There is a tool for fixing this, a Fin Straightener.

Lew


----------



## Johnny-wonk (Jan 28, 2003)

Lshadoff- get ant aftermarket water temp gauge and put your stock radiator back in, watch the temps, and then put the Koyo in and watch the temps. You will see the diffrence. The stock gauge doesnt move until the engine is way hot, or way cold. It sucks! Ive got a Nissport water adaptor and Autometer gauge on the way also. Cause I want to see the temp diffrence between my stock 2 core and the Koyo.
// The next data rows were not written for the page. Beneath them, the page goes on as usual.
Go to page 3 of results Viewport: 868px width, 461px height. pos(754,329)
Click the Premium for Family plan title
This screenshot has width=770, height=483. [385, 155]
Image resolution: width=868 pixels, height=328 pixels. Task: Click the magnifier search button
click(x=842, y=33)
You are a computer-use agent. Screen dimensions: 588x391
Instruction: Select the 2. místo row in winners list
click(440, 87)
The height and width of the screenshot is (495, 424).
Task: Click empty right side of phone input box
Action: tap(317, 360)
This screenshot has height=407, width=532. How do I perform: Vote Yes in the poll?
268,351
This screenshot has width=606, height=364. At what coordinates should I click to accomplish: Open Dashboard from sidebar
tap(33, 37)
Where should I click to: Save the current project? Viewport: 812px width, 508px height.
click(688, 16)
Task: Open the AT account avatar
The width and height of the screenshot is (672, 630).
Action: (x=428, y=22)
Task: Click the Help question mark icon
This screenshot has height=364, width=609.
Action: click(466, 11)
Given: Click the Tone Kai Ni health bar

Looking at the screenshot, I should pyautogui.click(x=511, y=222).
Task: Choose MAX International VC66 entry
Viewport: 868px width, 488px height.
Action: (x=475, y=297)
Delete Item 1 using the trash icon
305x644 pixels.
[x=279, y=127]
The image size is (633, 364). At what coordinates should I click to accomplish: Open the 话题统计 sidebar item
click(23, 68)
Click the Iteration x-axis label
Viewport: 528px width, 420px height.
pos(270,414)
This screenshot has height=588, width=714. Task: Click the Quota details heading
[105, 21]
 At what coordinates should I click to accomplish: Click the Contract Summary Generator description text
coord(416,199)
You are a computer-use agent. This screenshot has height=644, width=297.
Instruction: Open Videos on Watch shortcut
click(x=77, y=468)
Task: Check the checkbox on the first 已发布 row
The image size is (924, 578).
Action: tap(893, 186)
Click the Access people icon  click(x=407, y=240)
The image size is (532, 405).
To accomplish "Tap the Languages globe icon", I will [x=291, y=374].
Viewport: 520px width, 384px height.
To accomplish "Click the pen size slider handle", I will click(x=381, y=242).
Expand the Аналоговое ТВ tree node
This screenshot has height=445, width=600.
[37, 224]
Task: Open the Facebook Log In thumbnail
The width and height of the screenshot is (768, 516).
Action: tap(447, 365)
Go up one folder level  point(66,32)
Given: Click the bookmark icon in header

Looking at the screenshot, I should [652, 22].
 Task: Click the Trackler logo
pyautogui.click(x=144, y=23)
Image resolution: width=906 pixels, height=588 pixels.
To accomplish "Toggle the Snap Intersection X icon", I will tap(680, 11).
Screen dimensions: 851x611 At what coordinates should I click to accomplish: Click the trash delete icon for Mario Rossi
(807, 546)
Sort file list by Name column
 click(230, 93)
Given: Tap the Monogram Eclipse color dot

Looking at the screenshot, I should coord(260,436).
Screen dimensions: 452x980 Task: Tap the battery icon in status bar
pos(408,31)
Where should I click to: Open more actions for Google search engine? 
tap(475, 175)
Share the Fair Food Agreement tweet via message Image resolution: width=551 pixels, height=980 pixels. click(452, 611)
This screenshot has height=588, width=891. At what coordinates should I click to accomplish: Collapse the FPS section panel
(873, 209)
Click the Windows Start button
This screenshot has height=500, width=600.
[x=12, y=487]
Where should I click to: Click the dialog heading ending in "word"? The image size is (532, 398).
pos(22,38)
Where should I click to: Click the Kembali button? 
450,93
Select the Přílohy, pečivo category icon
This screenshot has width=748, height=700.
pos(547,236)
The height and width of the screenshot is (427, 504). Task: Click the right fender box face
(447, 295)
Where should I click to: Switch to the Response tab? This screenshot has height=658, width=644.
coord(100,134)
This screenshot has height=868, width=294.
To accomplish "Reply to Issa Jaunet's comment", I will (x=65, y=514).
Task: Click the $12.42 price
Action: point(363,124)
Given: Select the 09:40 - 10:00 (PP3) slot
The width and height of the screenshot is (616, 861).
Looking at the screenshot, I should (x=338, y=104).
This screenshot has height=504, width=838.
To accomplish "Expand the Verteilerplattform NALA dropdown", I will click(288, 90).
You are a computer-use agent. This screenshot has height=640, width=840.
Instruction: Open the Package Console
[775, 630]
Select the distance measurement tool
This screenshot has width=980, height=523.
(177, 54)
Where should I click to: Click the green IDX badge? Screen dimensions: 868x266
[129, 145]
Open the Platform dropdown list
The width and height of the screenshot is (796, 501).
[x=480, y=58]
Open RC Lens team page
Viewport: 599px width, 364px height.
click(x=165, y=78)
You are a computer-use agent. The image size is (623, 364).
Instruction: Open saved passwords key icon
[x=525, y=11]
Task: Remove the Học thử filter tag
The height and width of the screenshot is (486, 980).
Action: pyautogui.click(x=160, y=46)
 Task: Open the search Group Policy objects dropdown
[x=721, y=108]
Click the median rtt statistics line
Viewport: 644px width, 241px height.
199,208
I see you guys have these fins that are bent. But what Im asking is did it come like that new? Cause ill be pretty pissed if my Brand new raiator has bent fins!


----------



## lshadoff (Nov 26, 2002)

Johnny-wonk said:


> Lshadoff- get ant aftermarket water temp gauge and put your stock radiator back in, watch the temps, and then put the Koyo in and watch the temps. You will see the diffrence. The stock gauge doesnt move until the engine is way hot, or way cold. It sucks! Ive got a Nissport water adaptor and Autometer gauge on the way also. Cause I want to see the temp diffrence between my stock 2 core and the Koyo.


In other words, you don't believe a word I wrote. Hm.



Johnny-wonk said:


> I see you guys have these fins that are bent. But what Im asking is did it come like that new? Cause ill be pretty pissed if my Brand new raiator has bent fins!


The radiator was new in an unopened factory carton and it looked new. The fins were protected by cardboard in the carton, they were straight, and the tank was shiny. The outlets were round with no dents. But in case you still don't know:

*THE FINS WERE STRAIGHT*

Lew


----------



## Ninety-Nine SE-L (May 5, 2002)

So, you're asking him to remove his koyo, reinstall the stocker, rebleed the system, take temps, reinstall the koyo, rebleed the system and take temps yet again?

If you don't know what the thermostat does, it prevents water from passing through the radiator when the car is cold, it regulates the temperature in the engine trying to keep it at a constant 'warm' temperature.

You don't want your temps to be under 180*F. The whole point of the cooling system is not just to cool the block as much as possible, but to keep the block at a constant temperature no matter what the conditions are. If the engine is too cold, carbon deposits will build up in the cylinder, if it's too hot, it hurts the integrity of the metals and fluids that make up the engine.

Without a thermostat, the engine temps would fluxuate too wildly. When you're at a red light your water temp would climb over 200*F, when you begin to move, the engine would suddenly cool to 150. This constant cooling and heating would eventually fatigue the metal structure very fast and lead to fracture/failure of the materials.

Think of it this way. Upgrading your radiator is like upgrading your brakes. The biggest, baddest brake setup will not slow your car any faster, the biggest, baddest radiator will not cool your car any better. On both of these, you will not see or feel any difference between their stock counterpart until you take the car to a roadcourse and make them do what they were designed to do.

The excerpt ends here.